Everything is going downhill.
The bags under my eyes, my cheeks, my boobs, the corners of my mouth, and lets not even talk about my baby pouch (sagging tummy anyone?) – that thing is out of control! I know I’m not “old” yet. I’m not old by any definition of the word, but I feel it and I see it. I did have my son when I was very young, but in a couple of short years, my baby boy will be in high school. I will be the mother of a teenager. How did that even happen???!?
For the first time in my life, I look worn. That youthful glow that people go on about? I had that once too, and now it’s gone – faded into the fine lines and creases that pattern my face. I don’t want to care about those horrible lines, but I do. I care very much about them and I want them gone. And then I don’t. And then I do. Make up your mind, girl!
My browser history is full of search terms like:
“can you botox while breastfeeding”, “do frownies really work?”, “does Retin A pass through breast milk?”, “If I lose weight will my wrinkles look worse?”, and my favourite flop so far “non surgical facelift near me”.
If you’re curious, the answers are nope, for a little while, probably not, probably yes, and yes there are tonnes of non surgical face lifts near me. Expensive, painful non-surgical face lifts that they won’t do when you’re pregnant or breast feeding. Go figure.
I’ve become paranoid about my skin. These past few weeks I have taken more selfies than I ever thought I was capable of. I have tried to capture the best and the worst of the hideous canyons that have made their home on my forehead and around my mouth so that I can come to terms with them, or erase them depending on how loving toward myself I happen to feel in the moment. “Expression lines”, they claim. As if calling them something so innocuous could make them less confronting.
The funny thing is, I look at those lines and sometimes I love each and every one of them. Don’t get me wrong, I don’t buy any of this ” be proud, you earned those lines” business that you hear people going on about, but I do know that each and every mark on my skin is testament to the life I have lived.
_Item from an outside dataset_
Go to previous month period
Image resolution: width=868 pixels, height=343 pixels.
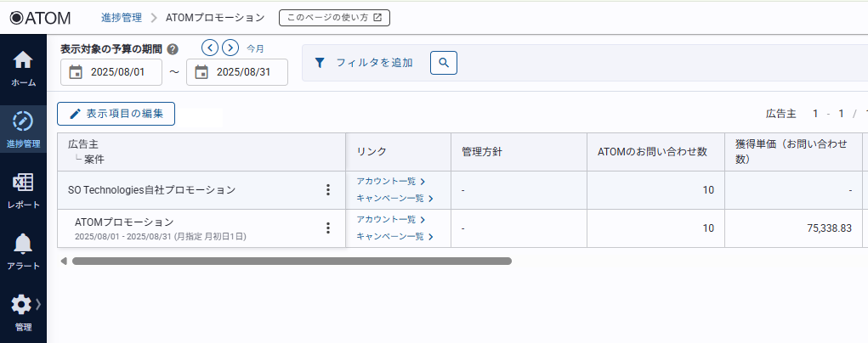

Laughter, curiosity, and despair etched their stories where all the world can see (a bit too deeply if you ask me). But they didn’t ask me! They just showed up uninvited, like unpleasant guests who waltzed in to my home and proceeded to give it a terrible 70s style makeover.
But sometimes as I massage synthetic snake venom cream into the corners of my mouth (why do I do this thing?!), I feel the soft ridges there and smile. I am so grateful for those lines. So blessed that I have been given this life, this body, this spirit, with which to love, live, and yes, to get wrinkly. I think of all the young mothers who will not have the chance to watch the lines form on their cheeks. Who would give all the world to grow old, soft, and worn. I think these things and I feel ashamed that I care so much about how I appear to the world. That the minute my youth began to fade, I demanded it back like the ungrateful and entitled girl I used to be.
But I don’t feel old yet.
I don’t feel like a woman who has crows feet or laughter lines.
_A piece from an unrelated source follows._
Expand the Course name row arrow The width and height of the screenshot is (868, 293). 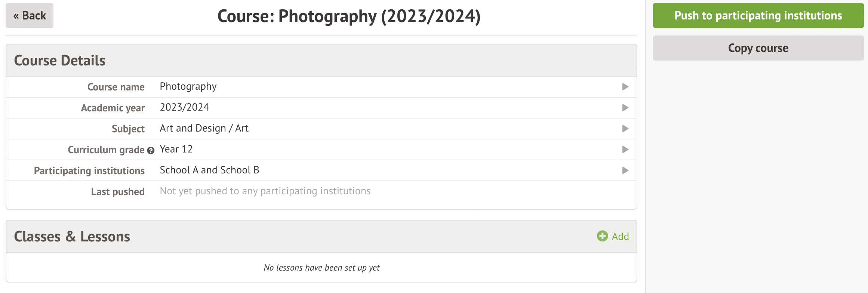coord(625,87)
In my mind, I still want to be 21 and feeling beautiful, feeling like all the world was there for me to devour. I want my fledgling music career back, and the sad thing is, God forbid if you look older than 22 and you want to make a living doing what you love in the music industry. Look over 30? Then you’re kidding yourself if you think anyone will want you. Young people buy music. Young people want to listen to other young people. They don’t want to watch a video clip of an ageing mother with sleep deprivation written all over her face. They want vitality and excitement. Vital and exciting are not two words I would use to describe myself these days.
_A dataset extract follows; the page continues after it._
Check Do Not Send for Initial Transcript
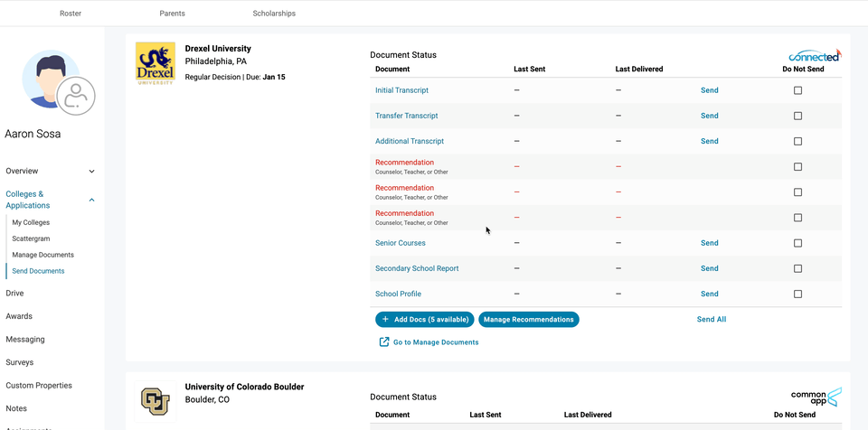Screen dimensions: 868x430 coord(797,90)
But I don’t want to be exciting, (though vital would be nice). I just want to be me, not pumped full of botox, fillers, or barely recognisable through an Instagram filter. What I really want is to feel beautiful and worthy. Beautiful with wrinkles and sagging skin. Beautiful with stretch marks and breasts that point south. Beautiful and worthy of love. Beautiful *because* of those things I perceive as so imperfect, not in spite of them.
I love the lines around my eyes and mouth. I love how they got there, through wide smiles and tears of joy as I observe my incredible children. Through sharing four years of laughter with my husband, who brings such innocent wonder into my world. I love the stretch marks and sagging skin where I carried my babies and find contentment in the droop of my breasts, breasts that have nourished my children for three years combined.
I want to believe this all the time.